The marchers say they are gathering because the six youths were treated too harshly, while the events that touched off the incident, which they contend were racist, went virtually unpunished. District Attorney Reed Walters denies that any racism was involved in the handling of the case.
The local newspaper, The Jena Times, has put together a chronology of this very complicated case. The account begins in August 2006, during a back-to-school assembly at Jena High School, when a student asked the assistant principal if black students would be allowed to sit under what had been known as the white tree in the school’s courtyard.
“You know you can sit anywhere you want,’’ answered Gawen Burgess, the assistant principal. The next morning, according to the account, two nooses were found hanging from the tree.

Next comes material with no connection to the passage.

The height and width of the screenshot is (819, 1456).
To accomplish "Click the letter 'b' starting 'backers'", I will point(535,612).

Most students did not even see the nooses before they were cut down, Still, school officials suspended three white students for their part in hanging the nooses. After some parents complained about the matter, the United States Attorney’s office and the F.B.I. investigated, but decided not to bring hate-crime charges against anyone.

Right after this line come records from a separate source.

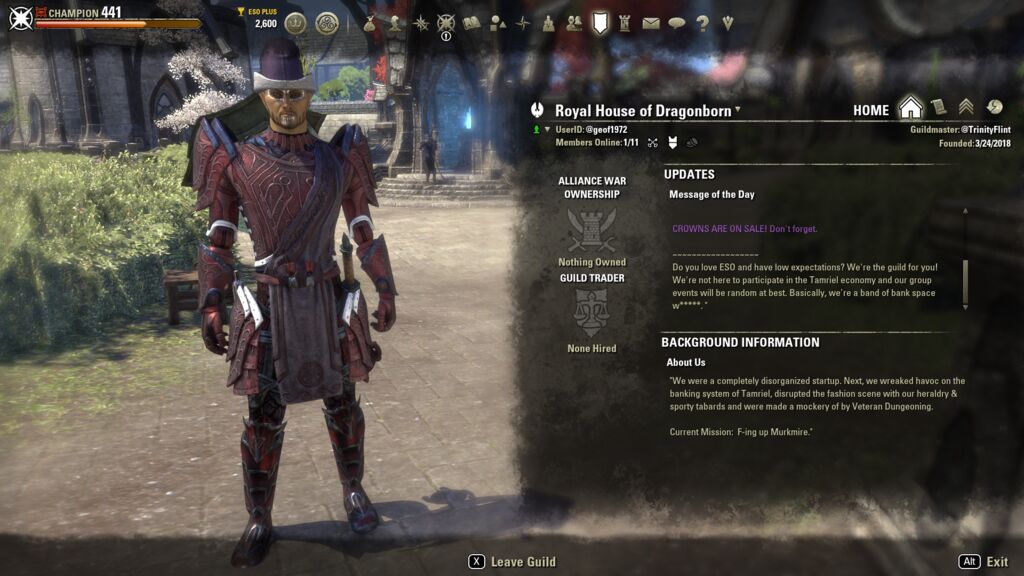This screenshot has height=576, width=1024.
Task: Click the Leave Guild button
Action: (x=512, y=562)
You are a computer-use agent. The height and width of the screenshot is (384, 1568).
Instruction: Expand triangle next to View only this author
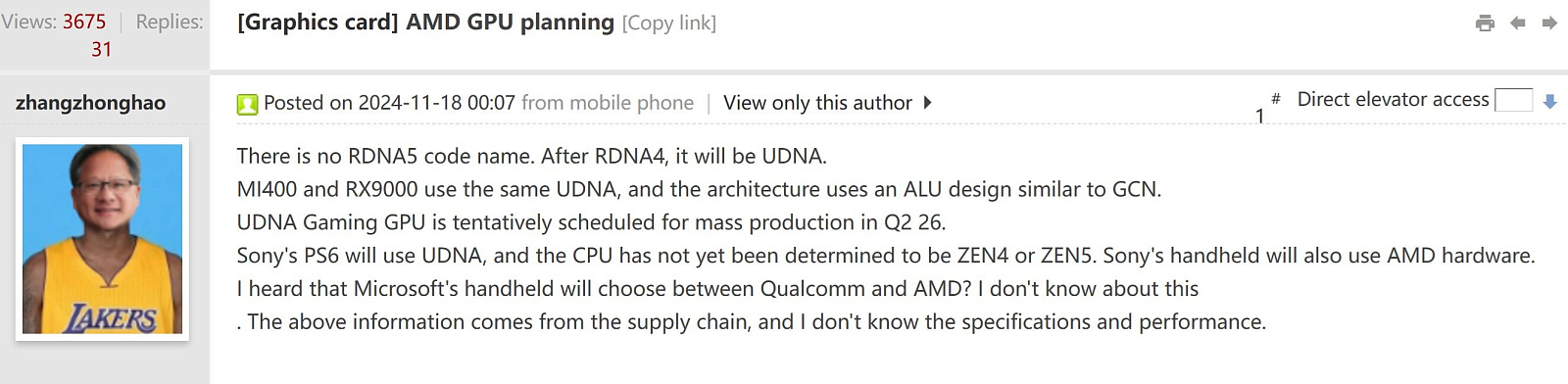[x=927, y=102]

Over the next few weeks and months, parents and some students continued to complain to officials about the nooses hung on the trees, which they said was an unambiguous gesture of racial intimidation. The news media picked up on the matter. Some white people in the town were quoted saying that the noose business was little more than a youthful prank. Fights erupted in the school, but officials said they were not necessarily related to the tree and nooses. In November, a fire broke out at the high school, which is being investigated as arson.
The high school was closed down for several days, and when classes resumed, in December, another fight broke out during the lunch hour. A white student, Justin Barker, was beaten and taken to the hospital. That is when the six black students were arrested.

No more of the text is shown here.